It is clearly that the rounding is not correct, and also I have perceived that the maximun rounding error in fixed point is always 2**shift - 1.

Any idea or sugerence? I have thought that the problem here is that I'm not taking into account the guard bits: GSR, but in the other hand, if actually the problem was this: What's happens when the necessary rounding is higher than one, e.g: 2, 3, 4... ?

njuffa

The ISO-C99 code below demonstrates one possible way of doing the conversion. The significand (mantissa) bits of the binary32 argument form the bits of the s15.16 result. The exponent bits tell us whether we need to shift these bits right or left to move the least significant integer bit to bit 16. If a left shift is required, rounding is not needed. If a right shift is required, we need to capture any less significant bits discarded. The most significant discarded bit is the round bit, all others collectively represent the sticky bit. Using the literal definition of the rounding mode, we need to round up if (1) either the round bit and the sticky bit are set, or (2) the round bit is set and the sticky bit clear (i.e., we have a tie case), but the least significant bit of the intermediate result is odd.

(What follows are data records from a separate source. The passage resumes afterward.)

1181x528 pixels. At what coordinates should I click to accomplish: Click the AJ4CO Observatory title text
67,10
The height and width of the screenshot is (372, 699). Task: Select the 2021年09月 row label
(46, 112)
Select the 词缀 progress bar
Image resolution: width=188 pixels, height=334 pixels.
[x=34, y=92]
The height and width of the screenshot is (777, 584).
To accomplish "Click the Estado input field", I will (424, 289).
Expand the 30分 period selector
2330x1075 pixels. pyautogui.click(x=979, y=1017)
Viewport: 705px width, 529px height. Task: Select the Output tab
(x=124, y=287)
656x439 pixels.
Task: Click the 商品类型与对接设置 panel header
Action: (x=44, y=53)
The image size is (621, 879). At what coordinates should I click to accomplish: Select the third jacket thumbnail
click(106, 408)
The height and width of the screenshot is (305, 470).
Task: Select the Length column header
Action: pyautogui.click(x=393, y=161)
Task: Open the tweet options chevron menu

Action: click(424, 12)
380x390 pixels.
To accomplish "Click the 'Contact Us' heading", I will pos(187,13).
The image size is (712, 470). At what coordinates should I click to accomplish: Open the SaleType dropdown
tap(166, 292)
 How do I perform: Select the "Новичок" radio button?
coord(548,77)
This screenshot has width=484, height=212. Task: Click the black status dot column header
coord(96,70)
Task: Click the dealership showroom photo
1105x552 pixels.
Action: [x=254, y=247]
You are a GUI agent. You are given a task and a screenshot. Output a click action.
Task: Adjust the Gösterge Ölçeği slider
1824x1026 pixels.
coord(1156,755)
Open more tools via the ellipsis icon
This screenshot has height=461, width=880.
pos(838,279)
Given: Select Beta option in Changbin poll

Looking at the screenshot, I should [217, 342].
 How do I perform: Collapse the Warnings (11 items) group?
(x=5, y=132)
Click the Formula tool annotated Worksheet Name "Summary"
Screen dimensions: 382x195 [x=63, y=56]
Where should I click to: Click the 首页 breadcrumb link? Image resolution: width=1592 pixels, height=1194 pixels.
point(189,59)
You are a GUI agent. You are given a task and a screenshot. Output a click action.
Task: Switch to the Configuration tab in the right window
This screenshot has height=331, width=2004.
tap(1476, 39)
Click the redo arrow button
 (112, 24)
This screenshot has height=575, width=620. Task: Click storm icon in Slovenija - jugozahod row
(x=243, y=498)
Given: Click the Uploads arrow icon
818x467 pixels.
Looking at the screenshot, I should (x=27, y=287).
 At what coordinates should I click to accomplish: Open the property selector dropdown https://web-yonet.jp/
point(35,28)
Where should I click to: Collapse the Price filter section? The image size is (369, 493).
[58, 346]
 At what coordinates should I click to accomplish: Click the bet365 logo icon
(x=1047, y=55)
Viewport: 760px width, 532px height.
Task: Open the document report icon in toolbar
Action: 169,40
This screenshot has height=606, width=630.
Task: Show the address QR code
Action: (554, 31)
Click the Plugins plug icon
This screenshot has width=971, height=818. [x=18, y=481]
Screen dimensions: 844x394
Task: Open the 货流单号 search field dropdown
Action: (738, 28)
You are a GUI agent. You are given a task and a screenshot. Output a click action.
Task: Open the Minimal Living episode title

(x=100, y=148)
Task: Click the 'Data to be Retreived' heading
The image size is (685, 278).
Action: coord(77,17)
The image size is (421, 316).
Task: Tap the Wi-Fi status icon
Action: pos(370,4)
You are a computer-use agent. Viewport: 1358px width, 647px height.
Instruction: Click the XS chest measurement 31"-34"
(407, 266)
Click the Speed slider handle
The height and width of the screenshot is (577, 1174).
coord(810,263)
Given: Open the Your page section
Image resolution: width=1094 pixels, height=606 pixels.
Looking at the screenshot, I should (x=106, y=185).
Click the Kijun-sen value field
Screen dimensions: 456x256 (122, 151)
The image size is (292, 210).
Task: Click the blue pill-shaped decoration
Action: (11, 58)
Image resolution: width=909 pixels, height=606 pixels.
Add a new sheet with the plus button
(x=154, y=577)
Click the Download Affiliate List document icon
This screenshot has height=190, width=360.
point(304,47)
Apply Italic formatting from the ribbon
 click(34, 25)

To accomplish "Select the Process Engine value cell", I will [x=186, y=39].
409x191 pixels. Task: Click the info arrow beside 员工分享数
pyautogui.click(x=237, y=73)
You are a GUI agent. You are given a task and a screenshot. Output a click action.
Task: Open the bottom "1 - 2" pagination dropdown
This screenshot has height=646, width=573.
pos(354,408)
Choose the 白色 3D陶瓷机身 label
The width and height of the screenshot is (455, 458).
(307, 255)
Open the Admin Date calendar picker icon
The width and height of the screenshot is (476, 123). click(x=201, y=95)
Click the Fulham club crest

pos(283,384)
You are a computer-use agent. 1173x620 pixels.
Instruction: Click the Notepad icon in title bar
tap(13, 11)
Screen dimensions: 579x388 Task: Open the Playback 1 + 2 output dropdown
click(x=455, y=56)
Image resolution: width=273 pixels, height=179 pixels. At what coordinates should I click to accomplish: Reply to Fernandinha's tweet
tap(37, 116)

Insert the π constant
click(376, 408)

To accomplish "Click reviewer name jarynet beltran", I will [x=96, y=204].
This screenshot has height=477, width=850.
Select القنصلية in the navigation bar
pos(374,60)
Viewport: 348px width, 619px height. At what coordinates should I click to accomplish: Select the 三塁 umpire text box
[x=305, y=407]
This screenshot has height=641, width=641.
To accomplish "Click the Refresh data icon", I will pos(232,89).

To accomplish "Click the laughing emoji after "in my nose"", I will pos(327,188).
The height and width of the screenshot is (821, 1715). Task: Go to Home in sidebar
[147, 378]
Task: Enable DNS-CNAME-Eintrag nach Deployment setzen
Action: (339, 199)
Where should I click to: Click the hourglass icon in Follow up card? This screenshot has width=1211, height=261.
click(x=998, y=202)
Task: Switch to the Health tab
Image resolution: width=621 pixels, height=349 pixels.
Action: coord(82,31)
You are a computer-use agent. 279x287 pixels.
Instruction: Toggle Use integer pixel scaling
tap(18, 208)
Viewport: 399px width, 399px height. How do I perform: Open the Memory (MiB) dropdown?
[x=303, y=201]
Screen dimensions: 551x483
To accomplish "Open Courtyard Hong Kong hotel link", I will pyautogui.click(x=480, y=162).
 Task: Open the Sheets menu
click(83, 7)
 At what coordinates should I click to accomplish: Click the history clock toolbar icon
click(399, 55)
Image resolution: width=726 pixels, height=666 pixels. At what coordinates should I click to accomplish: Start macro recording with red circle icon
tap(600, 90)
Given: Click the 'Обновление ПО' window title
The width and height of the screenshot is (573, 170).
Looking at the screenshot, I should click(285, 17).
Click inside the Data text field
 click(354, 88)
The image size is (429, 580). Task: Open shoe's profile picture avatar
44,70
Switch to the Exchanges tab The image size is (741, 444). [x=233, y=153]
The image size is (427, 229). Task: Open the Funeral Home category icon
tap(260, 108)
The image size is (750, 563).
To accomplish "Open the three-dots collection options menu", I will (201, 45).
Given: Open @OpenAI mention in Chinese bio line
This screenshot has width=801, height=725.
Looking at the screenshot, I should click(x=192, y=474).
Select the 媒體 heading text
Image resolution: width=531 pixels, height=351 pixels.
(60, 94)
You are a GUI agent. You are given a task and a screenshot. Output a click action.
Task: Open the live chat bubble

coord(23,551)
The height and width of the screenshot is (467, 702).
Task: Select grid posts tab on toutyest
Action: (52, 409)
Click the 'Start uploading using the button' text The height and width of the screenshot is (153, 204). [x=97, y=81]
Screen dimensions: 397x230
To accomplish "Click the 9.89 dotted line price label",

Note that real hardware implementations often deviate from such a literal application of the rounding-mode logic. One common scheme is to first increment the result when the round bit is set. Then, if such an increment occurred, clear the least significant bit of the result if the sticky bit is not set. It is easy to see that this achieves the same effect by enumerating all possible combinations of round bit, sticky bit, and result LSB.

#include <stdio.h>
#include <stdlib.h>
#include <stdint.h>
#include <string.h>
#include <math.h>

#define USE_LITERAL_RND_DEF  (1)

uint32_t float_as_uint32 (float a)
{
    uint32_t r;
    memcpy (&r, &a, sizeof r);
    return r;
}

#define FP32_MANT_FRAC_BITS  (23)
#define FP32_EXPO_BITS       (8)
#define FP32_EXPO_MASK       ((1u << FP32_EXPO_BITS) - 1)
#define FP32_MANT_MASK       ((1u << FP32_MANT_FRAC_BITS) - 1)
#define FP32_MANT_INT_BIT    (1u << FP32_MANT_FRAC_BITS)
#define FP32_SIGN_BIT        (1u << (FP32_MANT_FRAC_BITS + FP32_EXPO_BITS))
#define FP32_EXPO_BIAS       (127)
#define FX15P16_FRAC_BITS    (16)
#define FRAC_BITS_DIFF       (FP32_MANT_FRAC_BITS - FX15P16_FRAC_BITS)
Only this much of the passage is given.